13th Feb 2014 11:14
LONDON (Alliance News) - HomeServe PLC said Thursday it has agreed to the final terms of a GBP30.6 million fine imposed by the Financial Conduct Authority relating to the investigation into historic regulatory issues at its UK business.
The home emergency services provider has agreed to the terms of the GBP30.6 million fine following an investigation by the UK financial regulator over mis-selling policies.
The firm had set aside GBP34.1 million for the fine in total. HomeServe confirmed earlier this month that it had set aside a further GBP30 million after the UK financial regulator proposed a higher-than-expected penalty related to certain of the home insurer's past sales and marketing activities and complaints handling.
HomeServe has battled to rebuild its reputation after customer numbers dropped sharply as it temporarily suspended telephone sales and launched a review into its marketing and staff training programmes as mis-selling allegations began. The company said in a statement, "These issues principally related to sales and marketing, controls and governance and complaints handling procedures that were last in operation over two years ago."
HomeServe has agreed to payment as full and final settlement, bringing the FCA investigation and related regulatory issues in relation to the UK business to a close. It added that all of the customers that may have been affected as a result of historic practices will have been contacted by the end of March 2014.
To date, HomeServe has paid approximately GBP12.9 million to affected customers in redress and is expected to pay a total of GBP16.8 million.
By agreeing to settle the fine at an early stage of the investigation, the company qualified for a 30% discount under the FCA?s executive settlement procedures.

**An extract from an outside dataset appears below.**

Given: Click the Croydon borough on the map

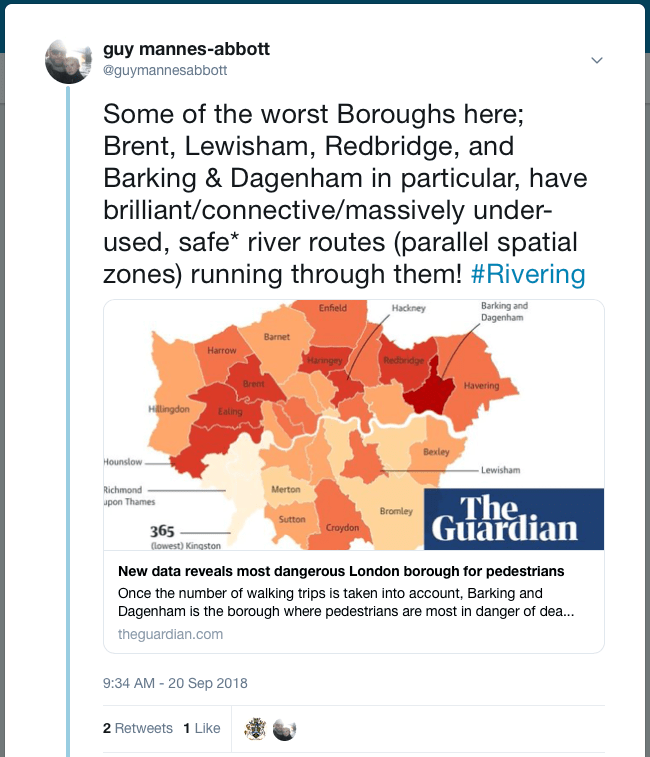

Without this discount the fine would have been GBP43.8 million.
Tracey McDermott, the FCA?s director of enforcement and financial crime, said, "This is a serious case, one that has warranted our largest retail conduct fine and generated a sizeable bill for consumer redress. HomeServe is another example of a firm that has acted without proper regard for its customers over a long period of time. HomeServe promises to provide customers with peace of mind when things go wrong. In fact the firm?s culture, controls and remuneration structures meant that staff were focussed on quantity not quality and there were customers that paid the price for that."
Richard Harpin, Chief Executive Officer of HomeServe said, "We sincerely regret that some customers have been affected by these issues. We have transformed the business, rebuilding and strengthening the management team, retraining staff and restructuring systems and controls. We have worked very hard over the last two years to put customers back at the heart of our business and we are committed to offering valuable products with a high quality of service."
The company last week said it expects its full-year pretax profit, excluding exceptional items, to meet market expectations as it said its UK business was starting to stabilise following its recent struggles.
Shares in the home emergency services provider were trading down 0.18% at 333.7 pence per share Thursday morning.